3. Parameter update mechanism:
   • If possible, design a data update mechanism to periodically refresh the displayed environmental parameter values. This can be done by binding the 'label' component to the data source and setting a timer to update the values.

6.Alarm Information Area:

• component: container，label，table。
• list view: Display recent alerts and warnings in the form of a list or log.
• priority indication: Use color coding or icons to indicate the priority or severity of alarms.
• interactivity : Allow users to click on the alarm to obtain more details or confirm and clear notifications.

When using GUI Guider software to design the lower right alarm information area of the smart agriculture graphical interface, you can use label container and table components are used to effectively display alarm titles and specific alarm information. This area will provide users with critical security and system status updates. The following is a detailed design process:

1. Alarm information container:
   • Place a container component on the bottom right side of the interface as the main framework for the alarm information area. This container will contain the title and specific content of the alarm information.
   • Set the size of the container to ensure sufficient space to display alarm information while maintaining coordination with other elements on the interface.
2. Alarm Information Title:
   • Use a label component to display a title at the top of the container, such as Alarm Information.
   • Choose eye-catching and easy to read fonts and sizes to ensure that users can clearly identify the functionality of this area.
3. Alarm Information Table:
   • Use the table component below the container to list specific alarm information.
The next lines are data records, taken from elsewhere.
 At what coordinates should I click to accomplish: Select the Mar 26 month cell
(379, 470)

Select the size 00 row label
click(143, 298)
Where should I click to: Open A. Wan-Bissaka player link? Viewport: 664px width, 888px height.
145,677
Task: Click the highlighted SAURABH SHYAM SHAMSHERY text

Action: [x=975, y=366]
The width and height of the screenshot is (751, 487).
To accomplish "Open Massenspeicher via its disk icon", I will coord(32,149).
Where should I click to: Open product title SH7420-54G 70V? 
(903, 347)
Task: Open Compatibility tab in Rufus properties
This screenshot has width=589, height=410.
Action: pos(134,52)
This can include columns such as alarm time, type, status, etc.
   • Adjust the column width and row height of the table to ensure that all information is clearly visible.
4. Alarm information style:
   • Set appropriate background, border, and font colors for the table component to maintain consistency with the overall interface style.
   • Consider using different colors or icons to represent different levels of alerts, such as red for emergency alerts and yellow for warnings.
5. Alarm information update mechanism:
   • Design a data update mechanism that allows thetable component to dynamically display the latest alarm information. This may require binding the table component to the backend data source and setting a scheduled refresh.
6. Responsive design:
   • Ensure that the container and its table and label components can be appropriately scaled at different screen sizes and resolutions.
   • On a small screen, it may be necessary to adjust the layout of the table to ensure the readability of information.

When placing these elements in the GUI Guider, ensure that each component is placed according to a grid or flexible layout system to accommodate different screen sizes and resolutions. The interface design should be concise, with sufficient blank space to avoid crowding. The color scheme used should highlight important information but not be glaring. Interactive elements should provide instant feedback, such as floating or changing appearance when clicked. In addition, the design should be tested on different devices to ensure its availability and performance.

If the system is to be used under various lighting conditions, such as direct sunlight, it should be able to adjust contrast and brightness to enhance visibility. Finally, interface design should be intuitive, allowing new users to navigate without extensive training, reflecting good user experience (UX) design principles.